Exactly the line that contains "Screen dimensions: 1568x539" and the lines following it to the end of the data are to be reproduced, and nothing more.

______________________________

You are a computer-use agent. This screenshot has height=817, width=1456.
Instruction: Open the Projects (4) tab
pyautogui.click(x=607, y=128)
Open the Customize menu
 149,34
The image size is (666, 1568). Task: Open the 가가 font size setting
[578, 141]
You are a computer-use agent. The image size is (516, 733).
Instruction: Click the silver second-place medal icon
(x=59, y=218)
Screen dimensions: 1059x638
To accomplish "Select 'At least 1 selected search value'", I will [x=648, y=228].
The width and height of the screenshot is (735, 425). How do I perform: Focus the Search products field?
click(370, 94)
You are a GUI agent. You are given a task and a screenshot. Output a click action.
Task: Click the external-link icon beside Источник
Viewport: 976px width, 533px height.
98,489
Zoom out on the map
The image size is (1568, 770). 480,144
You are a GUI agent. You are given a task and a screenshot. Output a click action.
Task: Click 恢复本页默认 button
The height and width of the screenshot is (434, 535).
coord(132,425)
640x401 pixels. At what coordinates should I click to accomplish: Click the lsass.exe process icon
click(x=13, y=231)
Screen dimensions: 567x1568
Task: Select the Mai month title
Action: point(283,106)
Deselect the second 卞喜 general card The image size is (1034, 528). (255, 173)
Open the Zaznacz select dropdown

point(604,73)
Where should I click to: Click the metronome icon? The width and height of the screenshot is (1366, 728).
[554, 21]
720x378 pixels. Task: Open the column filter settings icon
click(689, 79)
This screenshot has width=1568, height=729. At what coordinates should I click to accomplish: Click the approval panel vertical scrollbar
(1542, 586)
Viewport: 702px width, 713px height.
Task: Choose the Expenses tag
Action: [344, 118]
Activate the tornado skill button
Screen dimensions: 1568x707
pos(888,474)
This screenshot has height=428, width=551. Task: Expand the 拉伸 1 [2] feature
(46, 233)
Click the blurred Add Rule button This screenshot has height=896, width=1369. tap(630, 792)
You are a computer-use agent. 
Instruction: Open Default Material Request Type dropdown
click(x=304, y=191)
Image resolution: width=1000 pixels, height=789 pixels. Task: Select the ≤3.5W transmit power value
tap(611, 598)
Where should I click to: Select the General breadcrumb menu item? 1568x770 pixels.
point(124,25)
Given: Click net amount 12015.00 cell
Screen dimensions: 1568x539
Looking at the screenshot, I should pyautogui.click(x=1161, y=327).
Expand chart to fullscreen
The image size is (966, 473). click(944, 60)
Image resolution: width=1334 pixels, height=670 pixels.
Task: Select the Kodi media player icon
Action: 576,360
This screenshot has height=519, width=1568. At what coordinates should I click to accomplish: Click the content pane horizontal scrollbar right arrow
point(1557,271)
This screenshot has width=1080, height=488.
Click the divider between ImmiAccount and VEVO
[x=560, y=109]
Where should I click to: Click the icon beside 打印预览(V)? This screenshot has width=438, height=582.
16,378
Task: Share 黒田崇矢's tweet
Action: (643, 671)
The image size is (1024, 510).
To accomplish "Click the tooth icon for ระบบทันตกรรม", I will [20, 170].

______________________________

RESPONSE TO THIS EXERCISE
Screen dimensions: 1568x539
Looking at the screenshot, I should pyautogui.click(x=1161, y=327).
Expand chart to fullscreen
The image size is (966, 473). click(944, 60)
Image resolution: width=1334 pixels, height=670 pixels.
Task: Select the Kodi media player icon
Action: 576,360
This screenshot has height=519, width=1568. At what coordinates should I click to accomplish: Click the content pane horizontal scrollbar right arrow
point(1557,271)
This screenshot has width=1080, height=488.
Click the divider between ImmiAccount and VEVO
[x=560, y=109]
Where should I click to: Click the icon beside 打印预览(V)? This screenshot has width=438, height=582.
16,378
Task: Share 黒田崇矢's tweet
Action: (643, 671)
The image size is (1024, 510).
To accomplish "Click the tooth icon for ระบบทันตกรรม", I will [20, 170].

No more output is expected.